* THE TASK *
Answer with a number only, giving how many lines in the data below include "will".

* INFORMATION SUPPLIED *
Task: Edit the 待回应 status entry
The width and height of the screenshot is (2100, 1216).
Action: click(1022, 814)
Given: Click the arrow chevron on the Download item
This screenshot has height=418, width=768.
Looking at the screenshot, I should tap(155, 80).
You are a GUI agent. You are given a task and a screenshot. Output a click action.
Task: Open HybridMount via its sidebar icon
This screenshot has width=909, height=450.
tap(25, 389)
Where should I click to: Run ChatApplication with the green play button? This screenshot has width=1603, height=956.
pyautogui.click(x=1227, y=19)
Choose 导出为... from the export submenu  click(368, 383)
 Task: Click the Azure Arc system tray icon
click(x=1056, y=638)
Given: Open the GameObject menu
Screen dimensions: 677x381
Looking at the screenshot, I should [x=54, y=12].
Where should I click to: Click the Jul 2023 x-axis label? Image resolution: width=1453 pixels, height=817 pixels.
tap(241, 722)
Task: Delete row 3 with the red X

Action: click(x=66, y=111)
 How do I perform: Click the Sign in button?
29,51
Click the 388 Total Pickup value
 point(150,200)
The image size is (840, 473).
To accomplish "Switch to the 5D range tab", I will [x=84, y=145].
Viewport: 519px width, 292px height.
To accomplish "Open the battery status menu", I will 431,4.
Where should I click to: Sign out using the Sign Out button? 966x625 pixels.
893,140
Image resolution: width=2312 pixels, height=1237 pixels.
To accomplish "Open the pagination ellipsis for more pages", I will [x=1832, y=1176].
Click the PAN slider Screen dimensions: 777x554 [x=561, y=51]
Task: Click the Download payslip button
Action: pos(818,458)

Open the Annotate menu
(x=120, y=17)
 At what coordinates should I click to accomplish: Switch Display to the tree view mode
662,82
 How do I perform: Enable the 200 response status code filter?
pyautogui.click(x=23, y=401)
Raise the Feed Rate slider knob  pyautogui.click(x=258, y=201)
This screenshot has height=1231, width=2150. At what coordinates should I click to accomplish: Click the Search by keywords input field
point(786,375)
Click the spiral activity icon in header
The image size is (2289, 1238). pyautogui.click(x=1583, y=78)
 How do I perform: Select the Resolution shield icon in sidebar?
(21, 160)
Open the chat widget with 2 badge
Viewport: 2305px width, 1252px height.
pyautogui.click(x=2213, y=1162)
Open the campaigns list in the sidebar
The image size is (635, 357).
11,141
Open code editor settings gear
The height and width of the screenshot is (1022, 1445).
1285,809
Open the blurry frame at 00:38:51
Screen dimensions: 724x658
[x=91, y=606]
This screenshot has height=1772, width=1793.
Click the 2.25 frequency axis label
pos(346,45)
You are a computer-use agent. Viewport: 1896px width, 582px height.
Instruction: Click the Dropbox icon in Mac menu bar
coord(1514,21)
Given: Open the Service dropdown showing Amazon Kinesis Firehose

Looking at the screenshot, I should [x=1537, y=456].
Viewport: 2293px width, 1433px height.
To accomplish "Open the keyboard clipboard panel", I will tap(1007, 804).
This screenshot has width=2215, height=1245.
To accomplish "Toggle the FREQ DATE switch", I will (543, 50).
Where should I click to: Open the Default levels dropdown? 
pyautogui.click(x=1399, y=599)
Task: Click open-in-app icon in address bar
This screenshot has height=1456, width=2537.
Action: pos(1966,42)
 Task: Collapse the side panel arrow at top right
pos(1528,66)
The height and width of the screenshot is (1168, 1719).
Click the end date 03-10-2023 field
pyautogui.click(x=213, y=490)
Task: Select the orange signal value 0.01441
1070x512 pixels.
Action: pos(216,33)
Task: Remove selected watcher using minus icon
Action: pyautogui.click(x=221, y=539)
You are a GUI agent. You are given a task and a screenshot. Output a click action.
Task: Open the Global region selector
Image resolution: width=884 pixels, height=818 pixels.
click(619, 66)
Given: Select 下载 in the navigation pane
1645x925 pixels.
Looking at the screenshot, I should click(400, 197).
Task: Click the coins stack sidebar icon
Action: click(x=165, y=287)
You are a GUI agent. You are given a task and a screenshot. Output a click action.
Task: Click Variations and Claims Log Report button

* SOLUTION TO THIS TASK *
5